Nous sommes donc à New York dans les années 1980 et le jeune Paul Graff fréquente une école publique du Queens. Doué pour le dessin, il rêve de devenir artiste. Cancre à l’école, garnement chez lui, il n’écoute qu’Aaron son grand-père qui croit en lui. Il est aussi le meilleur ami de Johnny, un jeune Noir de sa classe, avec qui il fait littéralement les 400 coups (filiation truffaldienne absolument assumée et revendiquée par le très cinéphile et francophile James Gray). Gray décrit avec minutie l’Amérique post-Vietnam, avec son mythique disco déjà en déclin, à l’aube des années Reagan. La fin de l’enfance coïncide pour Paul avec le début d’une autre page de l’histoire des États-Unis dont nous savons tout désormais. La mort du grand-père tant aimé et admiré est la concrétisation de ce monde qui s’en va : c’est le génial Anthony Hopkins qui l’incarne avec une force sidérante. Gray filme avec infiniment d’émotion ce crépuscule, ce sentiment de finitude déchirant que nous avons tous vécu un jour ou l’autre. À quoi sert le cinéma ? À partager nos crépuscules intimes pour en atténuer collectivement, devant un grand écran et dans le noir, l’implacable et désolante rigueur.
Pacifiction – Tourment sur les îles, d’Albert Serra
Sortie le 9 novembre
C’était le grand ovni du dernier Festival de Cannes. Un film venu d’ailleurs donc, proposé par le réalisateur espagnol Albert Serra déjà connu pour quelques étrangetés cinématographiques, comme cette Mort de Louis XIV avec Jean-Pierre Léaud dans le rôle-titre. Cette fois, il fait plus simple, d’une certaine manière, mais en employant toujours et magnifiquement un acteur français. Ici, Benoît Magimel qui, depuis son rôle de collabo dans La Douleur d’Emmanuel Finkiel, fait des miracles au cinéma. Comme Claude Brasseur, l’âge et l’embonpoint aidant, il joue d’abord avec son ventre. Il faut le voir boutonner et déboutonner en permanence sa belle veste ivoire de commissaire du gouvernement français dans le Pacifique pour comprendre combien un film, c’est d’abord un corps dans un décor. On le suit, fasciné, empêtré dans des palabres sans fin. Il a la grâce.
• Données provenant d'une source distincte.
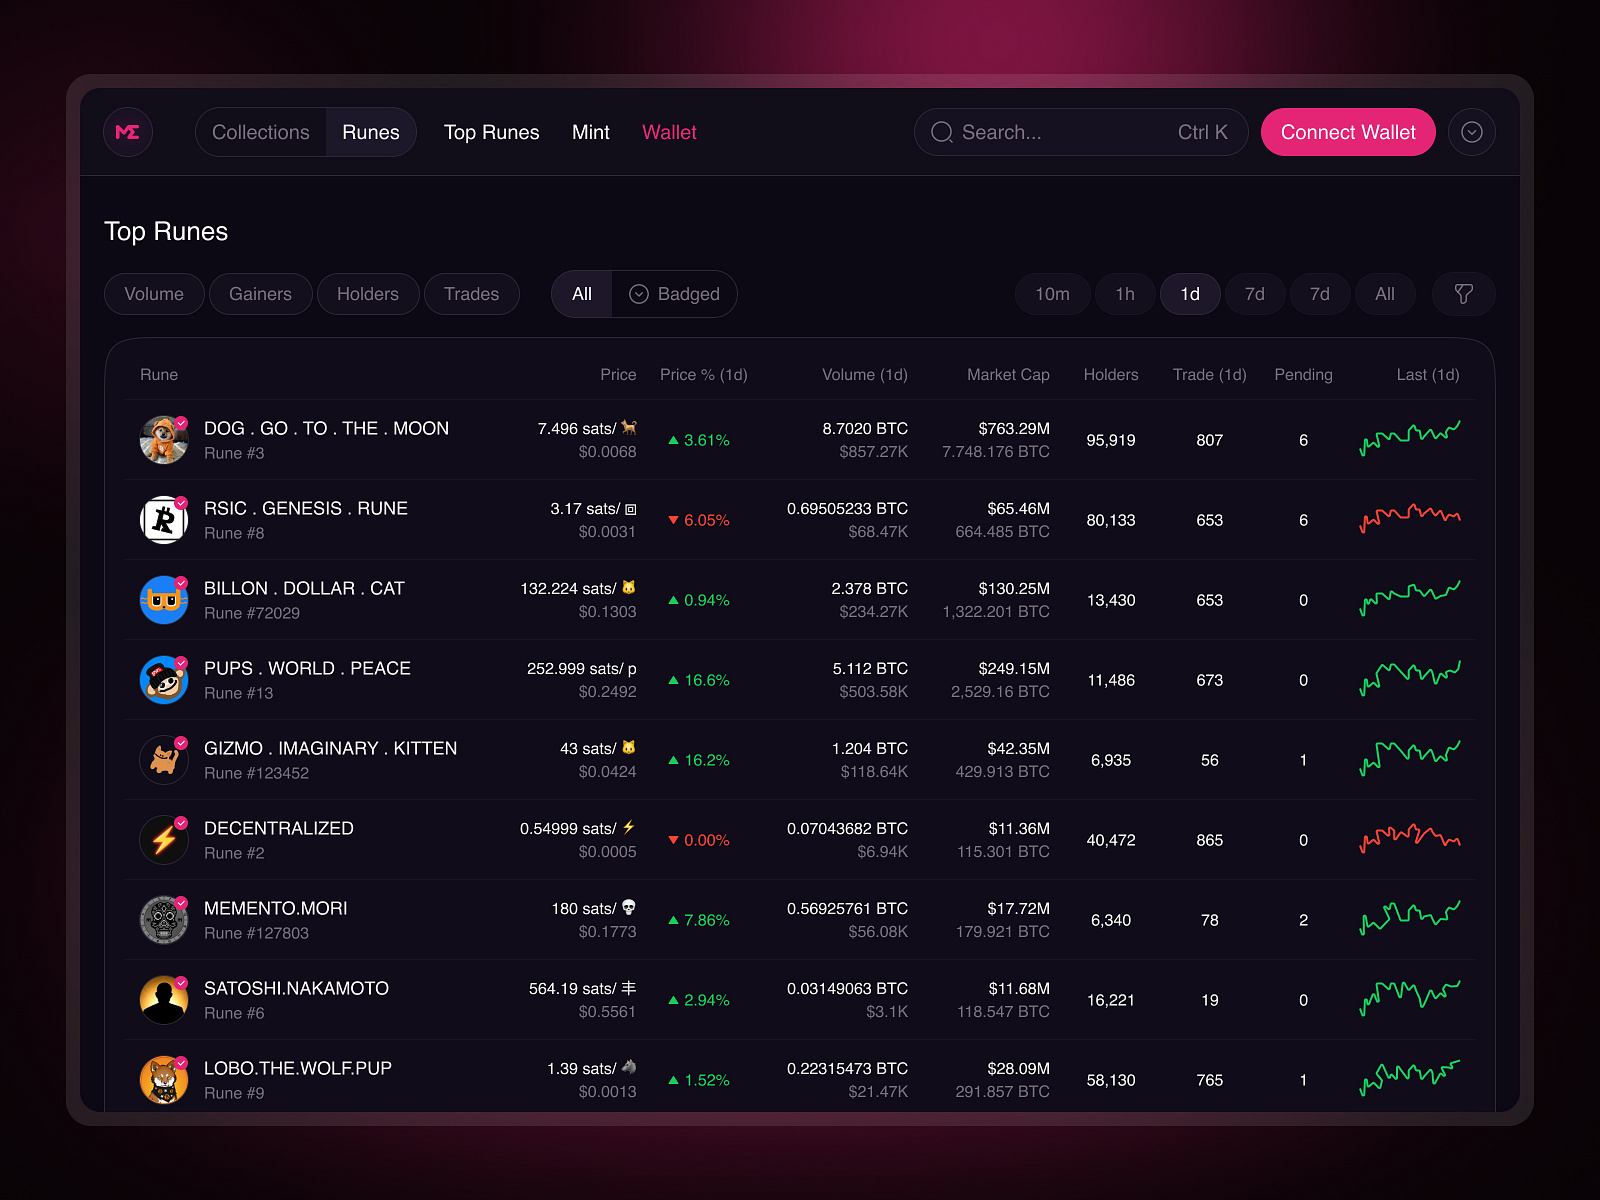Open the DOG.GO.TO.THE.MOON rune avatar
Viewport: 1600px width, 1200px height.
[x=163, y=439]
Nostalgia, de Mario Martone
Sortie le 23 novembre
Avec son titre qui annonce clairement la couleur, le nouveau film du cinéaste italien Mario Martone met aussi en lumière un acteur de premier plan, Pierfrancesco Favino. On l’avait laissé dans le superbe film de Marco Bellocchio, Le Traître. On le retrouve cette fois dans la peau de Felice, de retour à Naples après un exil de quarante ans avec, dans ses bagages, un douloureux secret local lié à sa jeunesse criminelle. Devenu étranger dans sa propre ville et dans son propre pays gangréné par la mafia, il choisit de rester, contre toute attente et toute sagesse. Nul, pas même le clergé, ne résiste au portrait acide que fait Martone de cette société ultraviolente. Jouant sur les codes du récit de Caïn et Abel, le film déploie des allures de tragédie moderne. Rien ne semble pouvoir enrayer une machine fondée sur la vengeance et la loi du plus fort qui broient les êtres et les consciences.